Published: by Absolutely Recipes, in the recipes category.
For the Pudding:
1 ½ cups dates, pitted and chopped
1 ¼ cups boiling water
1 teaspoon baking soda
¼ cup unsalted butter, softened
¾ cup packed brown sugar
2 large eggs
1 ¾ cups all-purpose flour
1 teaspoon baking powder
½ teaspoon salt
For the Toffee Sauce:
1 ¼ cups heavy cream
½ cup unsalted butter
1 cup packed brown sugar
1 teaspoon vanilla extract
Preheat the Oven and Prepare the Dates:
Preheat your oven to 350°F (175°C).
Place the chopped dates in a heatproof bowl.
Pour the boiling water over the dates and stir in the baking soda.
Set the bowl aside and let the dates soak for about 15 minutes.
Cream the Butter and Sugar:
In a mixing bowl, cream together the softened butter and brown sugar until light and fluffy.
Add the eggs, one at a time, beating well after each addition.
Prepare the Batter:
In a separate bowl, whisk together the flour, baking powder, and salt.
Gradually add the dry ingredients to the butter-sugar mixture, alternating with the soaked dates and their liquid.
Mix until all the ingredients are well combined and the batter is smooth.
Bake the Pudding:
Grease a 9x9-inch baking dish or individual ramekins.
Pour the batter into the prepared dish or divide it evenly among the ramekins.
Bake in the preheated oven for 30-35 minutes, or until a toothpick inserted into the center comes out clean.
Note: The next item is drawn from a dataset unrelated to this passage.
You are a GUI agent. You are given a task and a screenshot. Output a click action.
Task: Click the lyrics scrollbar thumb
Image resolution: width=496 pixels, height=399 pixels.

Remove the pudding from the oven and let it cool slightly.
Prepare the Toffee Sauce:
In a saucepan, combine the heavy cream, butter, brown sugar, and vanilla extract.
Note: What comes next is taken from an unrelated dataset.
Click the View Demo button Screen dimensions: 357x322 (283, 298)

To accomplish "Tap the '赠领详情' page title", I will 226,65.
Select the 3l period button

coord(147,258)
Place the saucepan over medium heat and bring the mixture to a gentle simmer.
Stir continuously until the butter has melted and the sugar has dissolved.
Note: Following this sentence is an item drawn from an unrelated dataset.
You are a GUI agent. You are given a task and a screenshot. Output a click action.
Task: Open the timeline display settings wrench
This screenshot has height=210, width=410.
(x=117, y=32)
Let the sauce simmer for an additional 5 minutes, stirring occasionally, until it thickens slightly.
Serve and Enjoy:
Cut the warm pudding into individual portions if using a baking dish, or leave the puddings in the ramekins.
Pour a generous amount of the warm toffee sauce over each serving.
Serve the Sticky Toffee Pudding immediately.